Work instructions |
Repeat all entries exactly.

─── Listed records

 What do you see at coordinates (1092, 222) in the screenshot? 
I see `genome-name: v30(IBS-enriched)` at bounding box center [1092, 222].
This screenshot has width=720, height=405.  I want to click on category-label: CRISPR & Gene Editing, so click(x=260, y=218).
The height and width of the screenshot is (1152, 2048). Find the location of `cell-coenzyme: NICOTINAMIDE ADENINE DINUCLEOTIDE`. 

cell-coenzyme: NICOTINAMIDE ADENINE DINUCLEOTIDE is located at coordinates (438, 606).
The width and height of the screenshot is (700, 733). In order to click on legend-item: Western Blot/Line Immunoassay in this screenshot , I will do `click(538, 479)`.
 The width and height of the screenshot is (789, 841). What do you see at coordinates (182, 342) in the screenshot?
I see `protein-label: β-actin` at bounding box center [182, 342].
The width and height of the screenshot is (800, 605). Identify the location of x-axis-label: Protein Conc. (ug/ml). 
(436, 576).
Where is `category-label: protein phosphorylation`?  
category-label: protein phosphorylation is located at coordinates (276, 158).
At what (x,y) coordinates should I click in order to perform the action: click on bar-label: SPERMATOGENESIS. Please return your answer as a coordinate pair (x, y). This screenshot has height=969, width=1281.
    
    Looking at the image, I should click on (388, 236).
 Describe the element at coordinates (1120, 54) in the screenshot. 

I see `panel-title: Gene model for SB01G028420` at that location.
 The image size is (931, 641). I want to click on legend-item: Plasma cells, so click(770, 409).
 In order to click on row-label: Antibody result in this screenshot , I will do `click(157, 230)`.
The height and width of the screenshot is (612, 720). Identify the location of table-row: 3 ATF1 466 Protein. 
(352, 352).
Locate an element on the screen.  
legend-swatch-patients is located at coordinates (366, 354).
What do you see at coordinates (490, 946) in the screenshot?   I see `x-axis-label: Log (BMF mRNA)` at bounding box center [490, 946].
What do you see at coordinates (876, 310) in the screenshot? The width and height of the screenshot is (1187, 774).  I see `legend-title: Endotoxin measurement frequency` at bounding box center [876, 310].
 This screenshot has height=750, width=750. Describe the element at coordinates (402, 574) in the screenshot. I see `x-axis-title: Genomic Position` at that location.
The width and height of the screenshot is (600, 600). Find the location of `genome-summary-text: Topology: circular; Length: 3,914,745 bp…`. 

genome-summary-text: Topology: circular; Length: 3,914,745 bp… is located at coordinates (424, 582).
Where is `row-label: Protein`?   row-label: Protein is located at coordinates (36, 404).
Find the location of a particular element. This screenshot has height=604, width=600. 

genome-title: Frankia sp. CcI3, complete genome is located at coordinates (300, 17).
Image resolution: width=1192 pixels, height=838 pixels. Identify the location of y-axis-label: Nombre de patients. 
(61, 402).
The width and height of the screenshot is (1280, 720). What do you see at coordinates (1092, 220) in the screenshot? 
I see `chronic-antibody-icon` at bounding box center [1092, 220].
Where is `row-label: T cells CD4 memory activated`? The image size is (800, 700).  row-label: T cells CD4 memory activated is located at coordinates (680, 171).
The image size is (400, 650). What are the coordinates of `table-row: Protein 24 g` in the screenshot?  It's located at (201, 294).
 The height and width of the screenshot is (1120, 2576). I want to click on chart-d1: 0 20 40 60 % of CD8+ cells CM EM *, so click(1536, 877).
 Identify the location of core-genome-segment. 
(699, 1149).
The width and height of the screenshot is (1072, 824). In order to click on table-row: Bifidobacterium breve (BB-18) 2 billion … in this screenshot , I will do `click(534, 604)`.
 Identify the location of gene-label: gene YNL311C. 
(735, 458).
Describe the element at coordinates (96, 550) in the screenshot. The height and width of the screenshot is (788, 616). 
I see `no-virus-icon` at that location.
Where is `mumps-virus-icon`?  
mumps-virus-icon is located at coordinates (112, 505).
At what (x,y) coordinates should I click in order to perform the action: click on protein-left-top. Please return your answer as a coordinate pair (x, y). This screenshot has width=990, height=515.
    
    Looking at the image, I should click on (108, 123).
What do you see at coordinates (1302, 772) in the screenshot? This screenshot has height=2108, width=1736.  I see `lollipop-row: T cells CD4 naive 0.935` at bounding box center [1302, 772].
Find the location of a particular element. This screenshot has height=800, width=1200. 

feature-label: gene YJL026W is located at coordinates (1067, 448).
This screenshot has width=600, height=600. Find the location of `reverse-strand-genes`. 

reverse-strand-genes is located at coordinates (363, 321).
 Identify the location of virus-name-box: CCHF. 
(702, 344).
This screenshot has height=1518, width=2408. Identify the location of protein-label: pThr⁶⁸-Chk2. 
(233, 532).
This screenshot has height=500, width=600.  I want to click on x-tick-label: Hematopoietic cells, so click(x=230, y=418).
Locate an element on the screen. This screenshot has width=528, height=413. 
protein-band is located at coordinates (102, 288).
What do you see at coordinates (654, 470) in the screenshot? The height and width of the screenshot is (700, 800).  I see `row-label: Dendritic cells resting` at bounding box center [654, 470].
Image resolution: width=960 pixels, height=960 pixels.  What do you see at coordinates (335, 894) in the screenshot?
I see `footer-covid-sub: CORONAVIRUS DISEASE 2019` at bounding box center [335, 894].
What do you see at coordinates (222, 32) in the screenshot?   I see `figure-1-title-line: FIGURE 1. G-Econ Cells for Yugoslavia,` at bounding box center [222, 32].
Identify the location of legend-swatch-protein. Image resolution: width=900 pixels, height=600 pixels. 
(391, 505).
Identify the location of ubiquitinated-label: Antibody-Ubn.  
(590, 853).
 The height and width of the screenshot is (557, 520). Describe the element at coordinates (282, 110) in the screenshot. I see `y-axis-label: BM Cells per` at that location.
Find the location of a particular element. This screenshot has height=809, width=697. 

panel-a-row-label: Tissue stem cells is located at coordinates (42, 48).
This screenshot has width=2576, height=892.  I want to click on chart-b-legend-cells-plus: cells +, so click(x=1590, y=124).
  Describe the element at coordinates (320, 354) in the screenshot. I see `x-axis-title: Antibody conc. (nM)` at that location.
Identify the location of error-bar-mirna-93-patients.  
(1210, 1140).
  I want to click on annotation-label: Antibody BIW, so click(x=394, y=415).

──────

Task result |
 What do you see at coordinates (1092, 222) in the screenshot? 
I see `genome-name: v30(IBS-enriched)` at bounding box center [1092, 222].
This screenshot has width=720, height=405.  I want to click on category-label: CRISPR & Gene Editing, so click(x=260, y=218).
The height and width of the screenshot is (1152, 2048). Find the location of `cell-coenzyme: NICOTINAMIDE ADENINE DINUCLEOTIDE`. 

cell-coenzyme: NICOTINAMIDE ADENINE DINUCLEOTIDE is located at coordinates (438, 606).
The width and height of the screenshot is (700, 733). In order to click on legend-item: Western Blot/Line Immunoassay in this screenshot , I will do `click(538, 479)`.
 The width and height of the screenshot is (789, 841). What do you see at coordinates (182, 342) in the screenshot?
I see `protein-label: β-actin` at bounding box center [182, 342].
The width and height of the screenshot is (800, 605). Identify the location of x-axis-label: Protein Conc. (ug/ml). 
(436, 576).
Where is `category-label: protein phosphorylation`?  
category-label: protein phosphorylation is located at coordinates (276, 158).
At what (x,y) coordinates should I click in order to perform the action: click on bar-label: SPERMATOGENESIS. Please return your answer as a coordinate pair (x, y). This screenshot has height=969, width=1281.
    
    Looking at the image, I should click on (388, 236).
 Describe the element at coordinates (1120, 54) in the screenshot. 

I see `panel-title: Gene model for SB01G028420` at that location.
 The image size is (931, 641). I want to click on legend-item: Plasma cells, so click(770, 409).
 In order to click on row-label: Antibody result in this screenshot , I will do `click(157, 230)`.
The height and width of the screenshot is (612, 720). Identify the location of table-row: 3 ATF1 466 Protein. 
(352, 352).
Locate an element on the screen.  
legend-swatch-patients is located at coordinates (366, 354).
What do you see at coordinates (490, 946) in the screenshot?   I see `x-axis-label: Log (BMF mRNA)` at bounding box center [490, 946].
What do you see at coordinates (876, 310) in the screenshot? The width and height of the screenshot is (1187, 774).  I see `legend-title: Endotoxin measurement frequency` at bounding box center [876, 310].
 This screenshot has height=750, width=750. Describe the element at coordinates (402, 574) in the screenshot. I see `x-axis-title: Genomic Position` at that location.
The width and height of the screenshot is (600, 600). Find the location of `genome-summary-text: Topology: circular; Length: 3,914,745 bp…`. 

genome-summary-text: Topology: circular; Length: 3,914,745 bp… is located at coordinates (424, 582).
Where is `row-label: Protein`?   row-label: Protein is located at coordinates (36, 404).
Find the location of a particular element. This screenshot has height=604, width=600. 

genome-title: Frankia sp. CcI3, complete genome is located at coordinates (300, 17).
Image resolution: width=1192 pixels, height=838 pixels. Identify the location of y-axis-label: Nombre de patients. 
(61, 402).
The width and height of the screenshot is (1280, 720). What do you see at coordinates (1092, 220) in the screenshot? 
I see `chronic-antibody-icon` at bounding box center [1092, 220].
Where is `row-label: T cells CD4 memory activated`? The image size is (800, 700).  row-label: T cells CD4 memory activated is located at coordinates (680, 171).
The image size is (400, 650). What are the coordinates of `table-row: Protein 24 g` in the screenshot?  It's located at (201, 294).
 The height and width of the screenshot is (1120, 2576). I want to click on chart-d1: 0 20 40 60 % of CD8+ cells CM EM *, so click(1536, 877).
 Identify the location of core-genome-segment. 
(699, 1149).
The width and height of the screenshot is (1072, 824). In order to click on table-row: Bifidobacterium breve (BB-18) 2 billion … in this screenshot , I will do `click(534, 604)`.
 Identify the location of gene-label: gene YNL311C. 
(735, 458).
Describe the element at coordinates (96, 550) in the screenshot. The height and width of the screenshot is (788, 616). 
I see `no-virus-icon` at that location.
Where is `mumps-virus-icon`?  
mumps-virus-icon is located at coordinates (112, 505).
At what (x,y) coordinates should I click in order to perform the action: click on protein-left-top. Please return your answer as a coordinate pair (x, y). This screenshot has width=990, height=515.
    
    Looking at the image, I should click on (108, 123).
What do you see at coordinates (1302, 772) in the screenshot? This screenshot has height=2108, width=1736.  I see `lollipop-row: T cells CD4 naive 0.935` at bounding box center [1302, 772].
Find the location of a particular element. This screenshot has height=800, width=1200. 

feature-label: gene YJL026W is located at coordinates (1067, 448).
This screenshot has width=600, height=600. Find the location of `reverse-strand-genes`. 

reverse-strand-genes is located at coordinates (363, 321).
 Identify the location of virus-name-box: CCHF. 
(702, 344).
This screenshot has height=1518, width=2408. Identify the location of protein-label: pThr⁶⁸-Chk2. 
(233, 532).
This screenshot has height=500, width=600.  I want to click on x-tick-label: Hematopoietic cells, so click(x=230, y=418).
Locate an element on the screen. This screenshot has width=528, height=413. 
protein-band is located at coordinates (102, 288).
What do you see at coordinates (654, 470) in the screenshot? The height and width of the screenshot is (700, 800).  I see `row-label: Dendritic cells resting` at bounding box center [654, 470].
Image resolution: width=960 pixels, height=960 pixels.  What do you see at coordinates (335, 894) in the screenshot?
I see `footer-covid-sub: CORONAVIRUS DISEASE 2019` at bounding box center [335, 894].
What do you see at coordinates (222, 32) in the screenshot?   I see `figure-1-title-line: FIGURE 1. G-Econ Cells for Yugoslavia,` at bounding box center [222, 32].
Identify the location of legend-swatch-protein. Image resolution: width=900 pixels, height=600 pixels. 
(391, 505).
Identify the location of ubiquitinated-label: Antibody-Ubn.  
(590, 853).
 The height and width of the screenshot is (557, 520). Describe the element at coordinates (282, 110) in the screenshot. I see `y-axis-label: BM Cells per` at that location.
Find the location of a particular element. This screenshot has height=809, width=697. 

panel-a-row-label: Tissue stem cells is located at coordinates (42, 48).
This screenshot has width=2576, height=892.  I want to click on chart-b-legend-cells-plus: cells +, so click(x=1590, y=124).
  Describe the element at coordinates (320, 354) in the screenshot. I see `x-axis-title: Antibody conc. (nM)` at that location.
Identify the location of error-bar-mirna-93-patients.  
(1210, 1140).
  I want to click on annotation-label: Antibody BIW, so click(x=394, y=415).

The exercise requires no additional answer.